EXERCISE 1:
Using the wind ordinance article, decide whether each statement agrees with it: (a) the ordinance had its second reading Tuesday; (b) the ordinance is 26 pages long; (c) the ordinance lets mid to small scale turbines send their energy across electric transmission lines. For each, answer yes or no and quote the words from the article that settle it.
EXERCISE 2:
Write out the part of the wind ordinance article that opens with the words containing "After months of" and closes with "JPC board members.".

The first step has been taken by county officials to ban industrial wind turbines from Mason County.
After months of discussion and listening to concerned citizens, Wind Energy Ordinance 14-09 had its first reading Tuesday during Mason County Fiscal Court.
The ordinance must undergo a second reading and vote before it becomes official within the county. That vote is expected to take place at a special meeting on Sept. 30.
The 26-page ordinance is based upon the facts and findings of the Mason County Joint Planning Commission at an August 2014 meeting. The recommendations were the culmination of months of discussion, public meetings and a trip to an Indiana wind farm by JPC board members.
In summary, the ordinance will ban large-scale industrial wind turbines in the county, except in already designated industrial zones. The ordinance will allow mid to small scale turbines for accessory use at a principal site, not for the purpose of sending the energy across electric transmission lines.
Restrictions on large industrial wind turbines include: turbines can only be located in areas of the county zoned rural industrial (I3); one mile set back distances without any waivers whatsoever, from the following: property lines, public roads and right-of-ways, community zones, incorporated cities/towns, platted subdivisions, public or semi-public structures such as schools and/or churches, historical landmarks, cell towers, electric transmission lines, railroads, and to strictly follow any regulations as set out by the Kentucky Airport Zoning Commission; noise restrictions not to exceed 30 dB(A) scale at any non-participating property line and less than 50 dB(C) scale.

DATASET EXTRACT:

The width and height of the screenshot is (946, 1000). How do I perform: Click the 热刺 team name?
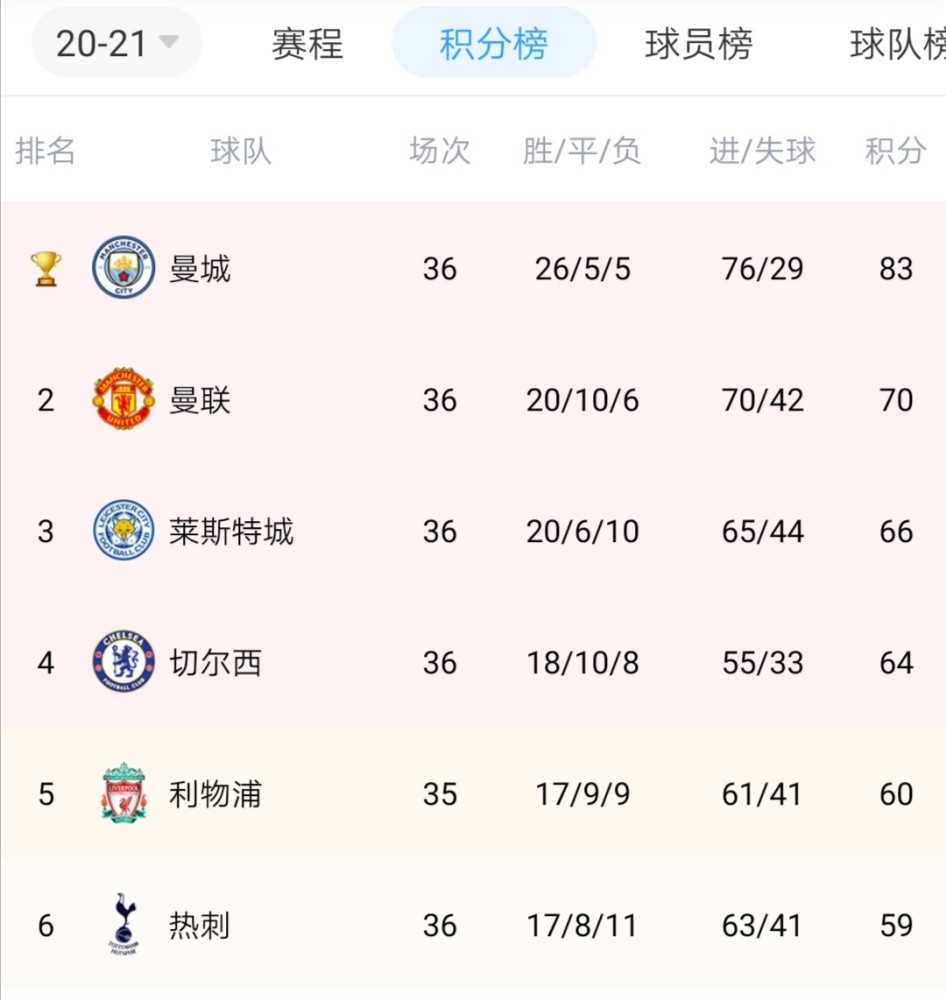coord(199,925)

ANSWER SPACE 1:
(a) No: "Wind Energy Ordinance 14-09 had its first reading Tuesday during Mason County Fiscal Court."
(b) Yes: "The 26-page ordinance"
(c) No: "not for the purpose of sending the energy across electric transmission lines."

ANSWER SPACE 2:
After months of discussion and listening to concerned citizens, Wind Energy Ordinance 14-09 had its first reading Tuesday during Mason County Fiscal Court.
The ordinance must undergo a second reading and vote before it becomes official within the county. That vote is expected to take place at a special meeting on Sept. 30.
The 26-page ordinance is based upon the facts and findings of the Mason County Joint Planning Commission at an August 2014 meeting. The recommendations were the culmination of months of discussion, public meetings and a trip to an Indiana wind farm by JPC board members.